::: Raw records :::
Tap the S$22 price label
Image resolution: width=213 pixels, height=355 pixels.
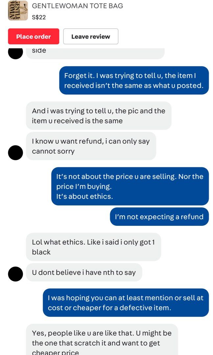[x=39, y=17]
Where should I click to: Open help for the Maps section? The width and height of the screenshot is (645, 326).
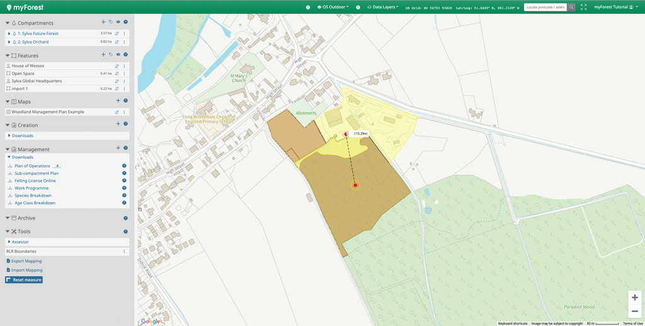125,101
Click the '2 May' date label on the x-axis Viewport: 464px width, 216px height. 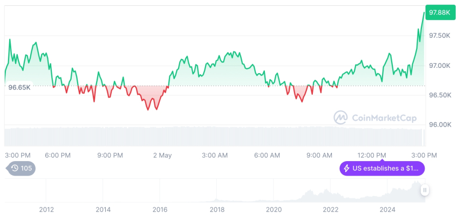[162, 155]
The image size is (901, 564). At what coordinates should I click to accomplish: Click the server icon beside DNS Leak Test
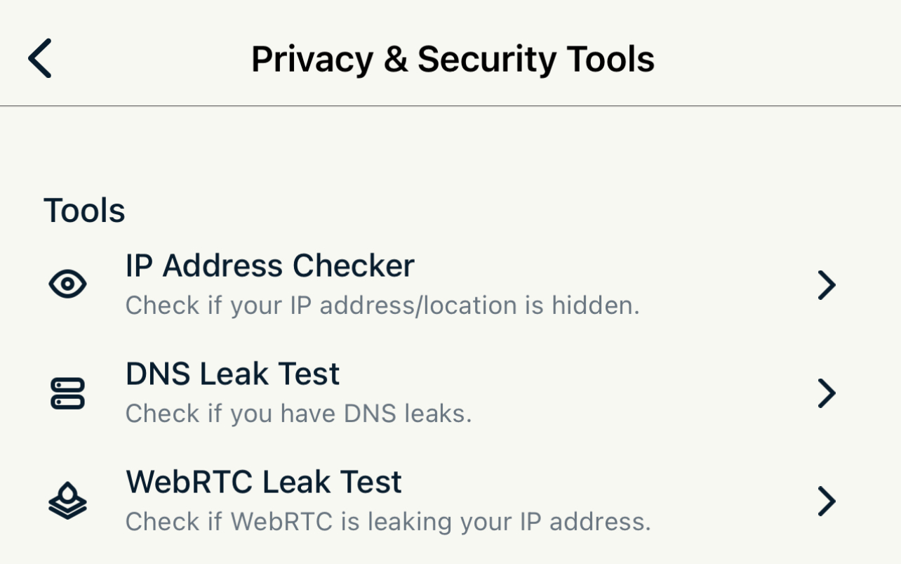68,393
:::
::: Raw records :::
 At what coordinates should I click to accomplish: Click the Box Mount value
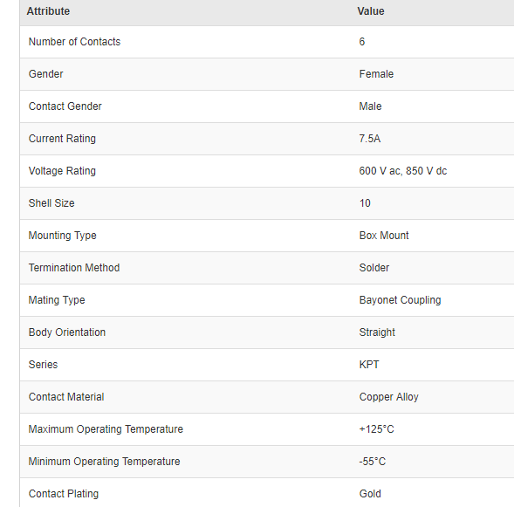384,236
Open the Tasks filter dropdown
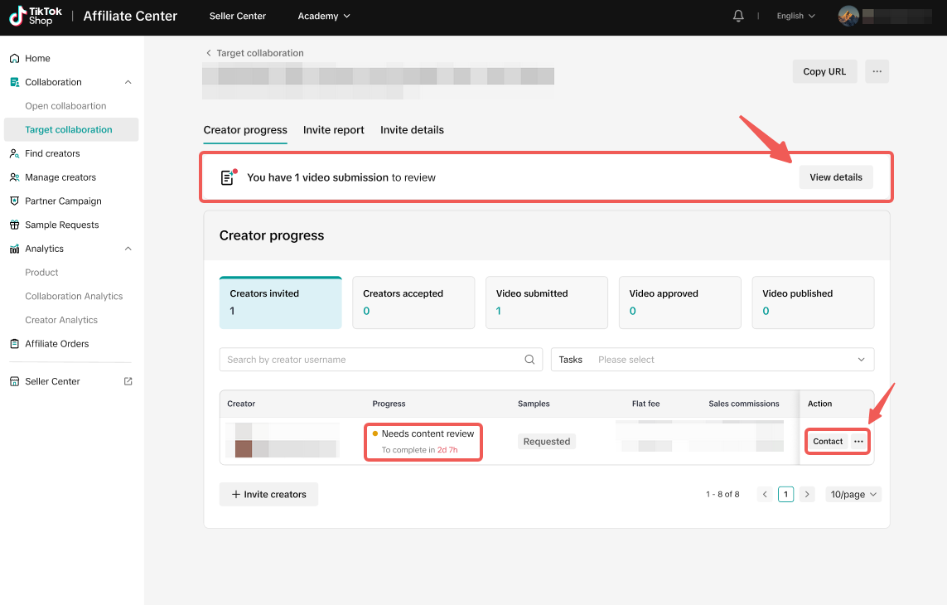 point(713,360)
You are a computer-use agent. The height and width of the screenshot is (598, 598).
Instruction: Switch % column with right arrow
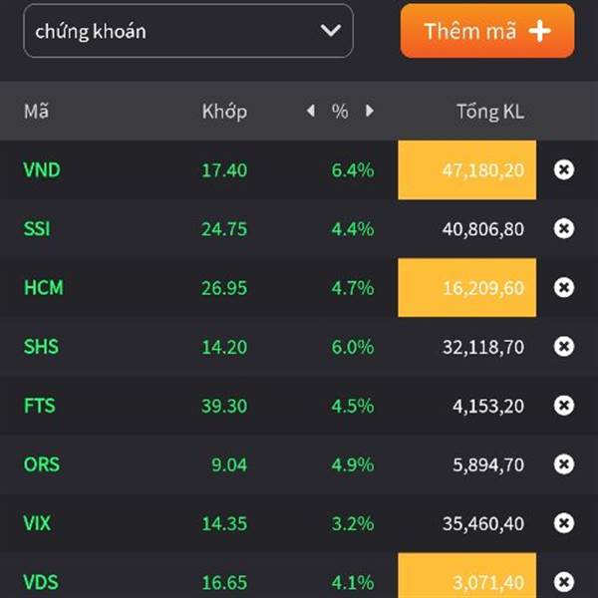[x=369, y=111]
:::
§ What the exercise asks:
Please pick out every line of the rows that contains the string "screenshot", and copy each one.

§ Written response:
Where should I click to: Open help for the Maps section? The width and height of the screenshot is (645, 326).
You are a computer-use agent. The height and width of the screenshot is (598, 598).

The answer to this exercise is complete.